This is the secret of Blizzard's success, they take big-name games that they love, and they remake them, but put their own stamp on it. This wasn't going to be a clone of any existing MOBA games, this was going to be a Blizzard game that started in the same place, but went off course into something a bit more innovative.
"Let's take a game that we all love playing, do what we want to do to make it ours, just like we've done with every single game from the past. Vikings was Lemmings. Rock and Roll Racing, name any of those car games out there. Warcraft came from Dune, so it's the same thing with Heroes of the Storm," Didier stated. "It's like, we take a game that we like and then we make our version of it. If we like it, it turns out that people like it as well."
So they threw out the item shop, but that was just the beginning.
You don't have to worry about last-hitting the creeps to get experience in Heroes of the Storm, in fact experience is shared among the entire team. The turrets have limited ammunition, so if you try to wait out the attacking side they'll be able to roll over you. There are objectives on every map that radically change the flow of battle.
The design goal is to keep each match under 20 minutes of play, and the game all but forces you to be aggressive, to duke it out with the other side. Blizzard has often shunned the MOBA moniker to call it a "team brawler."

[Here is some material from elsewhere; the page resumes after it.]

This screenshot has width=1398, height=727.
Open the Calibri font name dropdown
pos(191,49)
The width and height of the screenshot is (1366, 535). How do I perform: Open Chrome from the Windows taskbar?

"There was a lot of concern on the development team that we were changing too much, that this was too much of a departure and that no one wanted the team-based game," Browder remembered. "No one wanted to be sharing the experience with their allies. Nobody wanted multiple battlegrounds. That was a fear that ran through some folks, and then, we went to BlizzCon and the lines were insane, and the feedback from the fans was highly positive."
In 2013 there were between 80 and 90 developers inside Blizzard working on the game. As of this writing, there are about 140 people working on Heroes of the Storm.
Brawling with your friends
The design changes to the game not only make play faster and more aggressive, but easier for new players to come into the game and begin playing. The trick is to focus on your team, to share victories and experience and to work together to own the map and use every asset to your advantage.
"Work together with your allies, work together with your allies," Browder explained. "You're not competing with your allies, your allies are not the enemy. The enemy is the enemy. Work with your buddy and try to destroy the competition."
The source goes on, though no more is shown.